Format the rows from the line containing "Click the Reset Peaks button" through the line containing "coord(357,330)", inclusive, as a two-column CSV with the header request,answer. Each request and its answer goes on one line as a single quoted field, with any line breaks replaced by spaces.

━━ Data supplied ━━

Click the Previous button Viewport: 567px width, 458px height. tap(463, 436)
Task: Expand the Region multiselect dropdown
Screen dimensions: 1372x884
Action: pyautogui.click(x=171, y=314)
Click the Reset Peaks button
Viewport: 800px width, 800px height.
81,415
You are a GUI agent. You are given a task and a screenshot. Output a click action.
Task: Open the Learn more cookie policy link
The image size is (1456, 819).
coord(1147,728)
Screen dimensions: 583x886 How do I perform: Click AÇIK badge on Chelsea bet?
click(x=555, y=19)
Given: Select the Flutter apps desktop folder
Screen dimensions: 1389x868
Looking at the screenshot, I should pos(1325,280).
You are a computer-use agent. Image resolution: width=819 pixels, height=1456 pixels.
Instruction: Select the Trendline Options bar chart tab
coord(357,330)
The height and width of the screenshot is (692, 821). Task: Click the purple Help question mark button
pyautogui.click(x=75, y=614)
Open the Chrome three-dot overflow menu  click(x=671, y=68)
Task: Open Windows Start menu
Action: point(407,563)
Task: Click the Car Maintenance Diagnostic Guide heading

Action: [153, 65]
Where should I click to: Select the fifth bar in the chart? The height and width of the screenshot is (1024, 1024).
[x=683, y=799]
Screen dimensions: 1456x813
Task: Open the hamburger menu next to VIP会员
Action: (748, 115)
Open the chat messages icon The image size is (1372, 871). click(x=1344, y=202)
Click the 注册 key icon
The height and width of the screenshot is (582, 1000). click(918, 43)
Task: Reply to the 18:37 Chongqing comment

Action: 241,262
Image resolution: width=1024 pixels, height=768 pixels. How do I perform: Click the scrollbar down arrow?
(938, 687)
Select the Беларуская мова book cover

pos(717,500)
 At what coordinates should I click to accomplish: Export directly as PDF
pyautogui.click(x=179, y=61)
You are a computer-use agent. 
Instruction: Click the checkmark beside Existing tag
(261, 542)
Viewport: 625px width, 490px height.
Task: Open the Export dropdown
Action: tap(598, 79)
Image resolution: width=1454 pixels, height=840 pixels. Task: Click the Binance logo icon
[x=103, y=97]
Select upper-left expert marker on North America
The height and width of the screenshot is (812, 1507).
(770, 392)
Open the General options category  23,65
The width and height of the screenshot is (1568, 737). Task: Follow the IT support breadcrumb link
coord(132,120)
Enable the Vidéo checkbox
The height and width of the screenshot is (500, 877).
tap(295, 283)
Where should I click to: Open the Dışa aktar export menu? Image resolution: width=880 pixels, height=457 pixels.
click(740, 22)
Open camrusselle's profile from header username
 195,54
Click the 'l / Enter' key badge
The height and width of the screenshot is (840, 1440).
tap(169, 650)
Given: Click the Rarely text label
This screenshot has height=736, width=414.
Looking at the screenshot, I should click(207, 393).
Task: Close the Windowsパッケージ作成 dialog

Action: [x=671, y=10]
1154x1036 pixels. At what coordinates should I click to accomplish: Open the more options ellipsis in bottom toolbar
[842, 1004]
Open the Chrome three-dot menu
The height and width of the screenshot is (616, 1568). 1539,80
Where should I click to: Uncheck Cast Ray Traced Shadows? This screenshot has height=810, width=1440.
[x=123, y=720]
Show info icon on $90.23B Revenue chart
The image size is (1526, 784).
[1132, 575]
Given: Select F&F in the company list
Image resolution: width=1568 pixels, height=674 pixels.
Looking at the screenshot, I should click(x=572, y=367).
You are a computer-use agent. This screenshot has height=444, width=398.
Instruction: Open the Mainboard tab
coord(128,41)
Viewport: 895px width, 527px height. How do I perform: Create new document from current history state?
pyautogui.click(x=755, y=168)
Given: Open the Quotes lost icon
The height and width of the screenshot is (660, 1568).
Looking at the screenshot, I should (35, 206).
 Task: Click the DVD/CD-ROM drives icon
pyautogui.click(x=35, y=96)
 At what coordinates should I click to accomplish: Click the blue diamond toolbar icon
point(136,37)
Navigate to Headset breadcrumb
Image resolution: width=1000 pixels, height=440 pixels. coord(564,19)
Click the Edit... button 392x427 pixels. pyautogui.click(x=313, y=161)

━━━

▶ [Finished answer]:
request,answer
"Click the Reset Peaks button Viewport: 800px width, 800px height.","81,415"
"You are a GUI agent. You are given a task and a screenshot. Output a click action. Task: Open the Learn more cookie policy link The image size is (1456, 819).","coord(1147,728)"
"Screen dimensions: 583x886 How do I perform: Click AÇIK badge on Chelsea bet?","click(x=555, y=19)"
"Given: Select the Flutter apps desktop folder Screen dimensions: 1389x868","Looking at the screenshot, I should pos(1325,280)."
"You are a computer-use agent. Image resolution: width=819 pixels, height=1456 pixels. Instruction: Select the Trendline Options bar chart tab","coord(357,330)"